La locomotiva franco-tedesca, quella che dovrebbe trainare in direzione opposta rispetto alla locomotiva-Salvini, tossicchia e arranca. Non ha fatto tesoro dei macroscopici errori del passato e li sta reiterando con gravi conseguenze. Agli esordi della crisi greca, altro banco di prova cruciale, la cancelliera Angela Merkel per conservare il potere in patria, aspettò sei mesi prima di accettare il varo del programma di aiuti perché c’erano le elezioni nel Nord Reno-Vestfalia e temeva l’ira del contribuente tedesco.

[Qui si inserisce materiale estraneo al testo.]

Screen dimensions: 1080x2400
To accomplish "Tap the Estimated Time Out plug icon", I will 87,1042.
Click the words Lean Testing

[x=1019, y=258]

Risultato: il salvataggio di Atene diventò problematico e costerà, a conti fatti, quattro volte di più. Analogamente ora, per sedare la ribellione del suo ministro degli Interni Horst Seehofer, insegue l’estrema destra nel respingimento dei migranti e ribaltando la postura grazie alla quale, tre anni fa, era stata la paladina della difesa dei valori europei. Nella Francia proverbiale terra dei diritti dell’uomo, il presidente Macron, sconfitta Marine le Pen, ne ha però mutuato qualche idea, vedi gli atteggiamenti a Ventimiglia e Bardonecchia. Che sono in parte il frutto del retaggio del Bataclan e di Nizza.
Ma così sta avvalorando l’equivalenza tra immigrazione e terrorismo. Non siamo alla “pacchia” e alla “crociera” delle barche dei disperati di Salvini, il ministro degli Interni in perenne campagna elettorale a colpi di tweet. Ma certo siamo all’inseguimento dei populisti sui temi che alimentano la percezione della paura (attenzione, la percezione: il numero degli arrivi è drasticamente diminuito, l’invasione uno spauracchio sapientemente agitato). In questo senso gli anti-sistema hanno già vinto perché sono riusciti a imporre all’intero quadro politico la loro agenda. La fotografia di luglio è il trionfo degli egoismi nazionali. Poco più di dieci mesi per mutare soggetto.